Bella domanda... Simenon è apparentemente facile da tradurre. In realtà non lo è affatto. Qualcuno gli disse una volta 'lo sa che lei usa solo 2000 parole della lingua francese?' e lui rispose '... così tante???' perché, in realtà, l'aspirazione di Simenon - e lui lo diceva chiaramente - era usare solo quelle che lui chiamava "mots matière", "parole materia", perché quello che Simenon voleva era rivolgersi ai sensi del lettore, fargli sentire gli odori, i rumori... per esempio: se Maigret si affaccia alla finestra in una serata d'estate, sente dalle finestre aperte le radio - non c'era ancora la televisione, ovviamente - ma Simenon ti fa capire che non tutte le radio sono sullo stesso canale e quindi c'è questa specie di cacofonia, di sinfonia... ti fa sentire gli odori, ti fa sentire addirittura la consistenza degli oggetti, delle stoffe... Maigret entra in un salotto piccolo borghese di quelli che vengono tenuti sempre chiusi, con i divani e le poltrone coperte, le tende chiuse... allora c'è un particolare odore, che è quello della cera per pulire i mobili e della polvere che si accumula sulle tende. Tutto questo Simenon te lo fa sentire con parole precisissime e senza mai fare letteratura.
Simenon, naturalmente, non è solo Maigret, ma è anche quello dei "romanzi romanzi": "Tre camere a Manhattan", "La camera azzurra" e "Il piccolo libraio di Arkhangelsk", eccetera eccetera... oggi arriva "Le sorelle Lacroix": cosa possiamo dire di questo libro, che appare in una nuova traduzione dopo tanti anni e che i lettori avranno presto il piacere di leggere?
Dunque, "Le sorelle Lacroix" è un libro terribile. I titoli dei romanzi di Simenon, come sanno i lettori, sono sempre titoli molto anodini, titoli denotativi: "Il signor Cardinaud", "Le sorelle Lacroix", "Il piccolo libraio di Arkhangelsk"... in questo caso avrebbe potuto fare un'eccezione e chiamare questo romanzo "L'odio", perché tutto il romanzo gira intorno a una casa borghese. Siamo alla fine degli anni trenta, nella provincia normanna. Ecco la casa di un notaio, il notaio è morto. Ci sono le figlie e ci sono i figli delle figlie. C'è il marito di una di queste figlie e tutti si odiano: è un romanzo tremendo, è una situazione chiusa. Si svolge tutto in interni, come si direbbe al cinema, le scene sono quasi tutte in questa casa: pianterreno, primo piano, secondo piano... e tutto avviene qui dentro. È un romanzo di atmosfera straordinaria.
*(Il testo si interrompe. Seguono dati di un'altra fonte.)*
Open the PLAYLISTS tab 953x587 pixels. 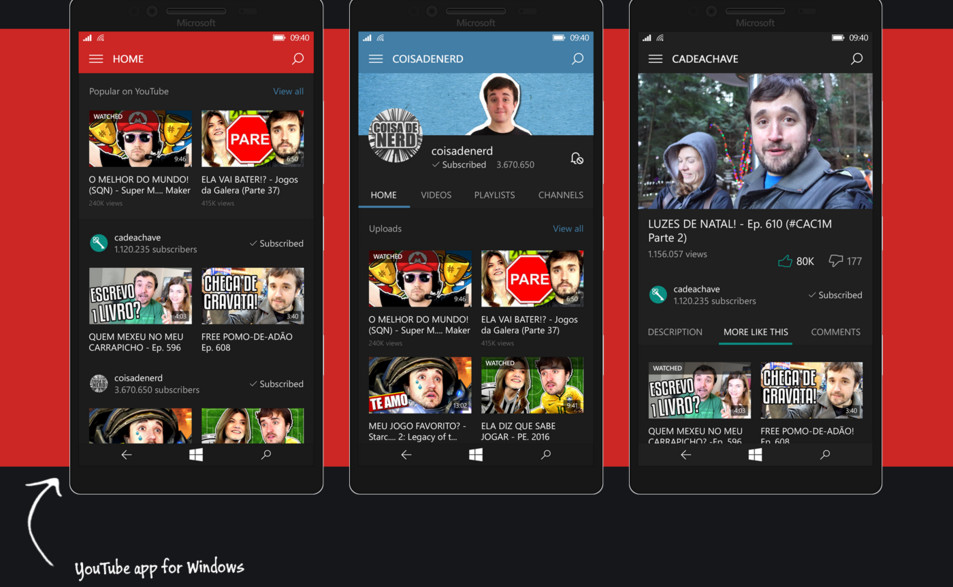(x=494, y=195)
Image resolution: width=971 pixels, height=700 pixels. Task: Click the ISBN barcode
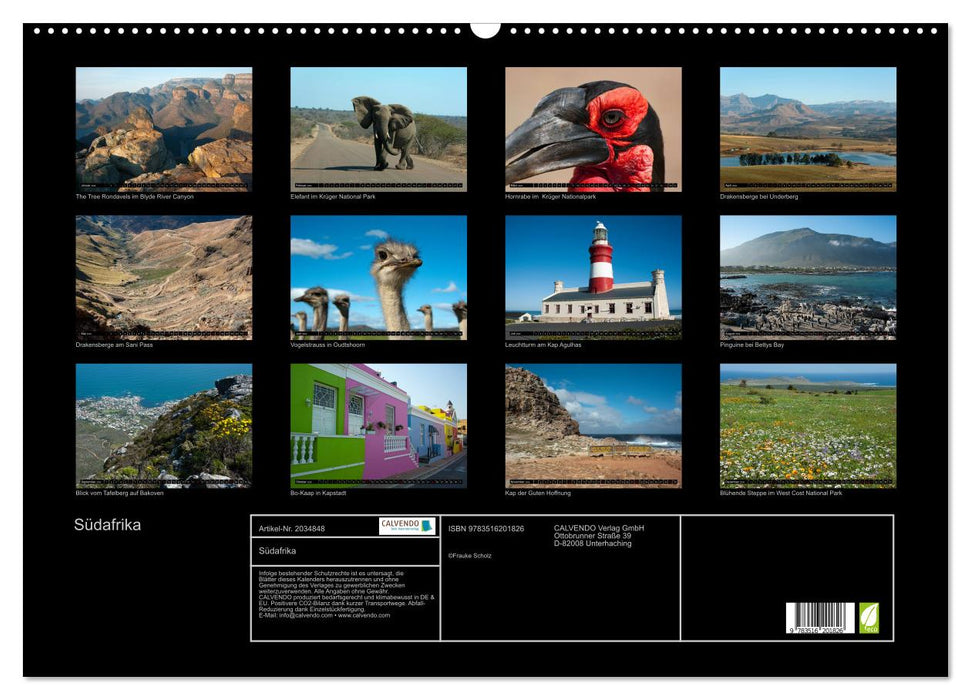click(820, 618)
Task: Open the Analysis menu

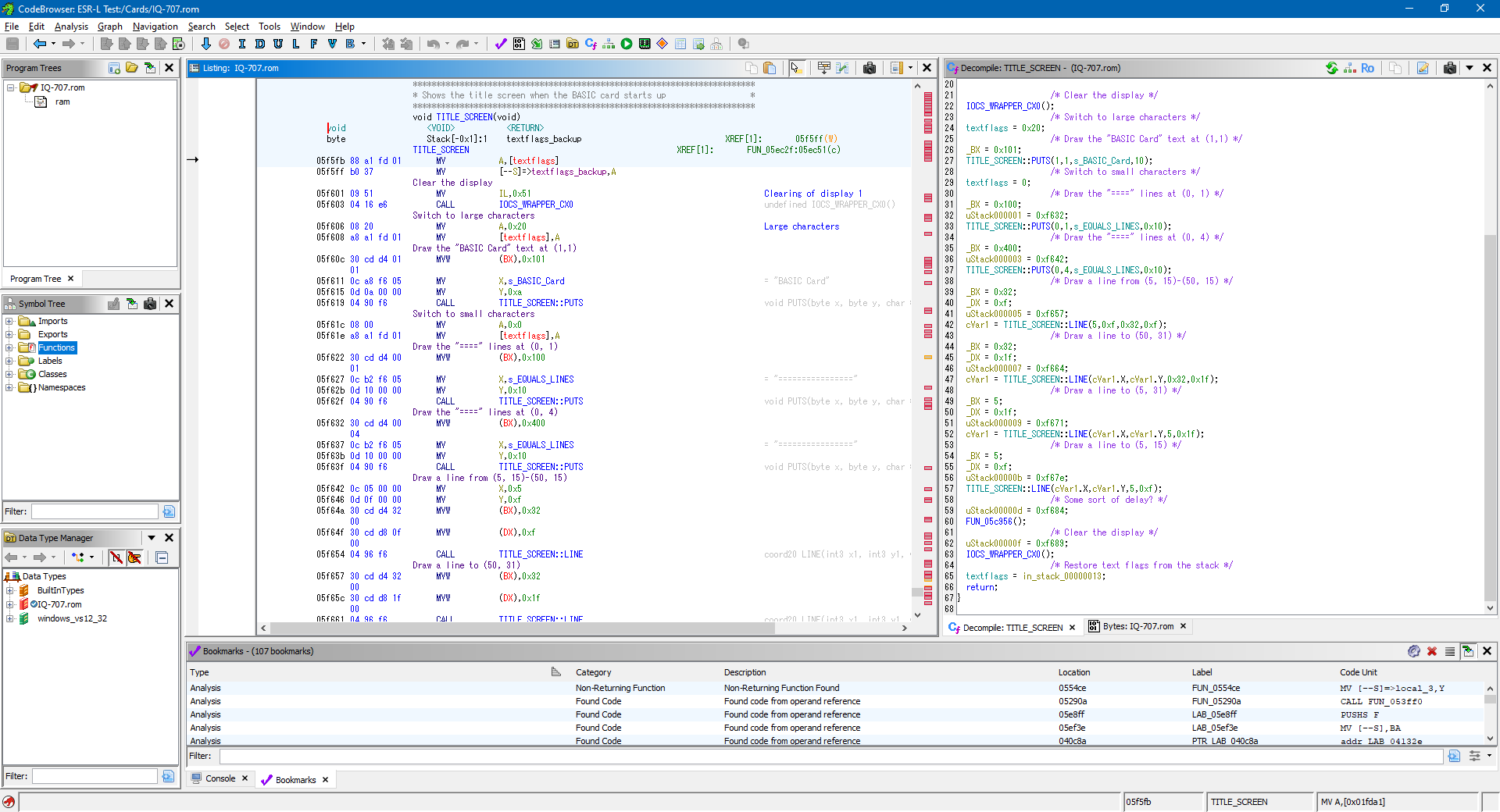Action: [x=71, y=27]
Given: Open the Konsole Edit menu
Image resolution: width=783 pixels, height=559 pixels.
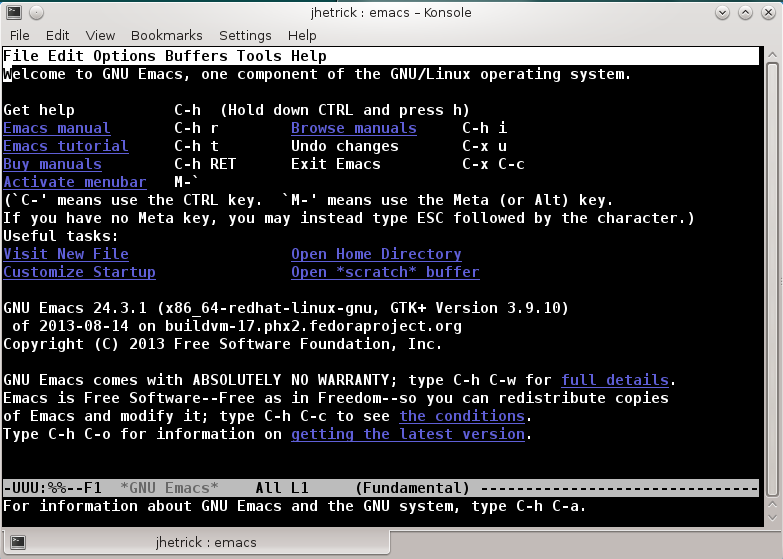Looking at the screenshot, I should (x=57, y=35).
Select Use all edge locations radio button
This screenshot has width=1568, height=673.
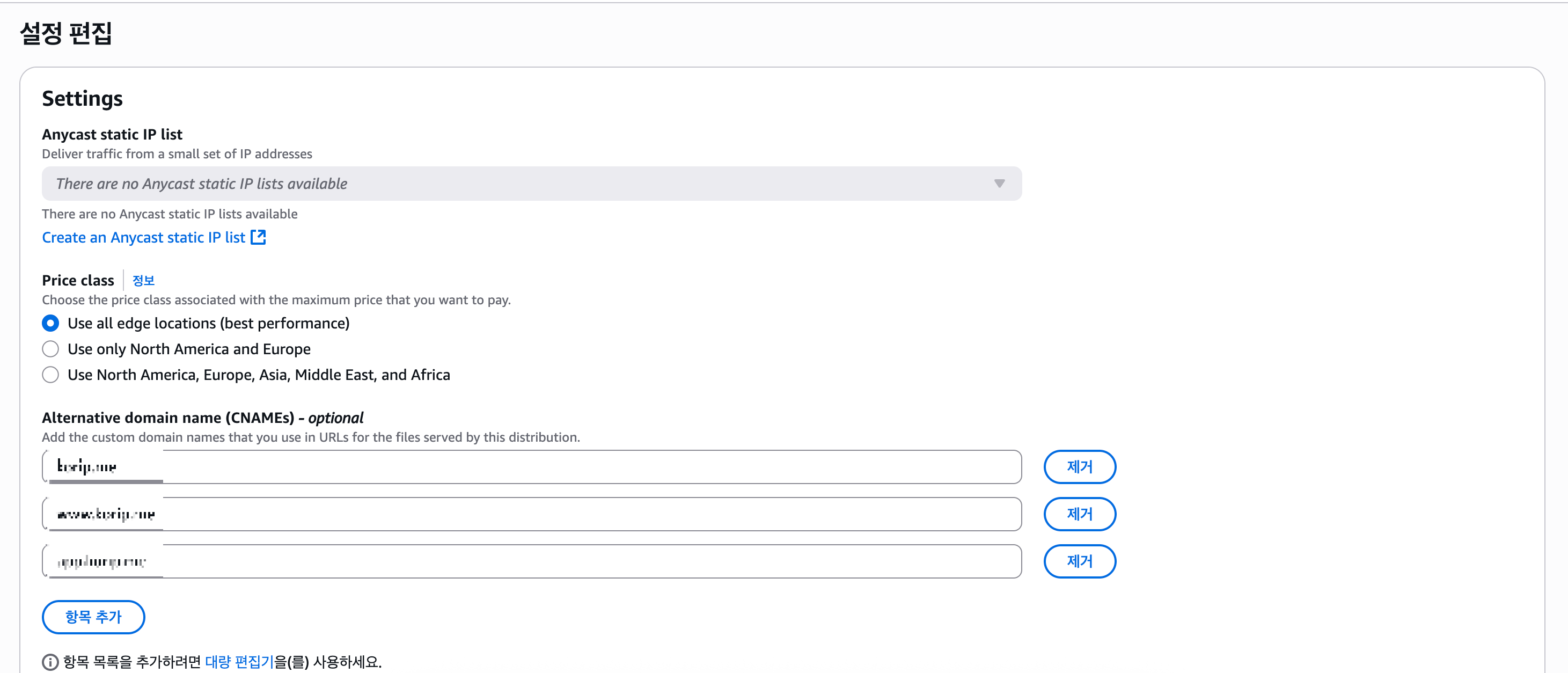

Sembra di sentire la trama un po di "Che fine ha fatto Baby Jane?" di Robert Aldrich... questo per dire che l'influenza di Simenon sulla cultura popolare in tutte le sue forme è impossibile da sopravvalutare: questo, a suo avviso, deriva dalla sua grande conoscenza dell'animo umano che è un elemento indispensabile per qualsiasi narrazione degna di tale nome? oppure dal suo stile?
Da che cosa deriva non saprei dirlo... però è vero che moltissimi scrittori riconoscono di aver letto Simenon.
Cioè, prendete qualunque romanzo di Simenon e leggetene una pagina e mezza, quando comincia il capitolo e poi la pagina seguente, insomma, e siete già dentro un'atmosfera, una situazione... e non potete non andare avanti. Le sue storie hanno avuto una grande influenza perché è vero che ancora adesso - con più o meno abilità, con più o meno fortuna - i registi continuano a trasportare al cinema i romanzi. È uscito in Francia e uscirà da noi (credo in autunno) un Maigret interpretato da Gerard Depardieu e uscirà un altro un altro film, ma non un Maigret, un "romanzo romanzo" che si chiama "Il presidente", che è la storia di un uomo politico che cerca di esercitare ancora il suo potere ma di potere non ne ha quasi più. Se pensate, per esempio, ai due film tratti dal "Monsieur Hire"... si continuano a girare film tratti da Simenon o comunque ispirati allo stile di Simenon. Dire il perché è molto difficile: secondo me è perché lui crea delle storie, ma al di là delle storie crea rapporti fra fra le persone. Voglio dire, noi continuiamo a leggere dei romanzi degli anni trenta e troviamo ancora lì dentro delle situazioni, dei rapporti, delle dinamiche nelle quali ci riconosciamo.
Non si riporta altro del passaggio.